Find every line below that contains the word "click" and copy it out.

* [Given information]
———
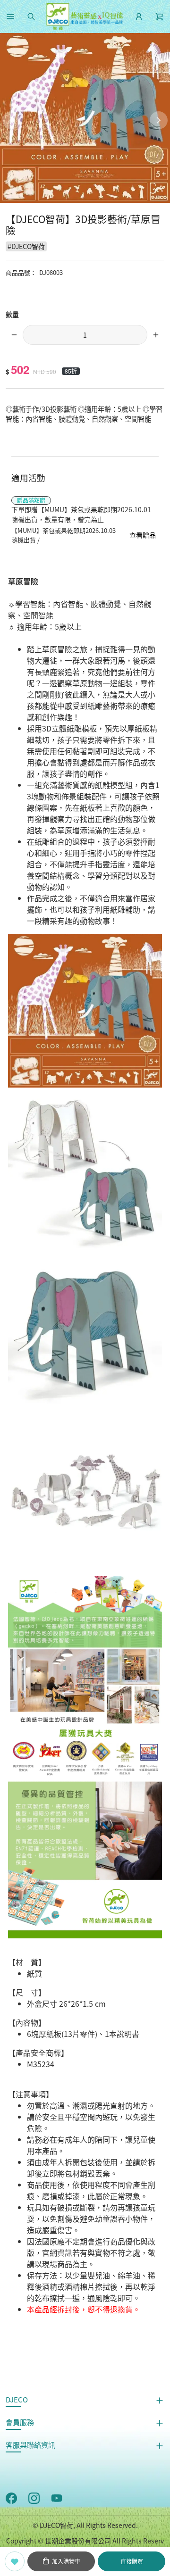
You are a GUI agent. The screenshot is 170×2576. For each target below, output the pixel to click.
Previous (11, 120)
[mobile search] (31, 16)
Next (159, 120)
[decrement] (14, 335)
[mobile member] (138, 16)
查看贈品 (142, 535)
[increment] (155, 335)
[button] (10, 16)
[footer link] (11, 2497)
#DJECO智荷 (26, 246)
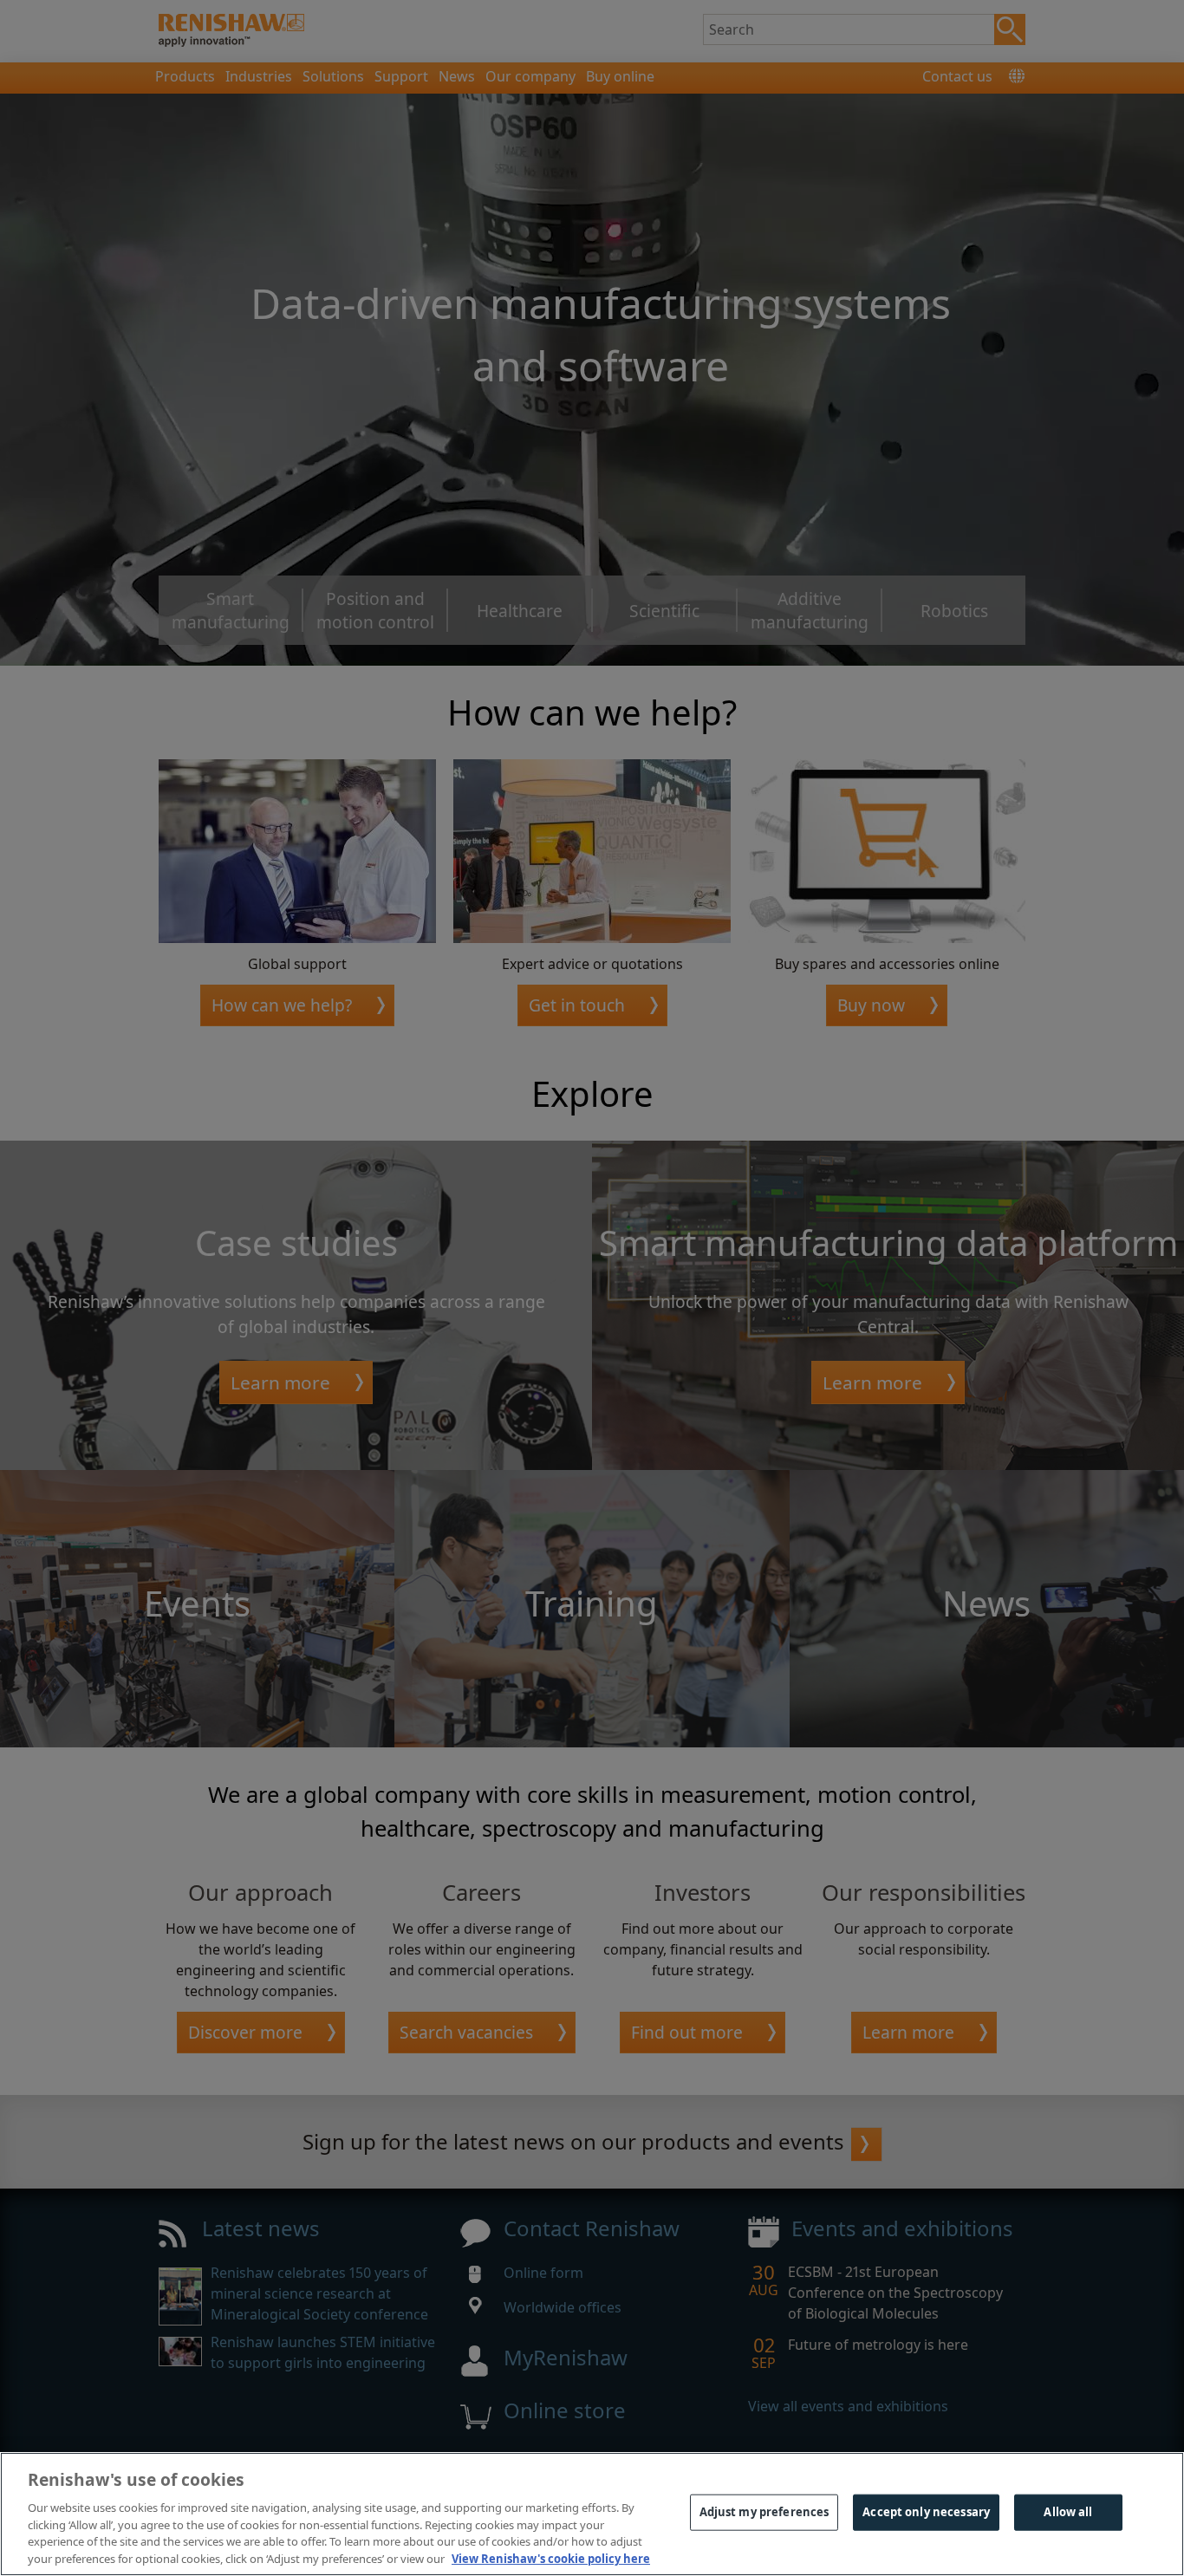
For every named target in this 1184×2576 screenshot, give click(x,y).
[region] (592, 2514)
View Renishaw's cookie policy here (551, 2558)
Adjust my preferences (764, 2512)
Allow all (1068, 2512)
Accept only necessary (926, 2512)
———
* [Result for this exercise]
You are a GUI agent. The screenshot is 170×2576. For each target below, output the pixel to click.
For every named target in this 1184×2576 screenshot, give click(x,y).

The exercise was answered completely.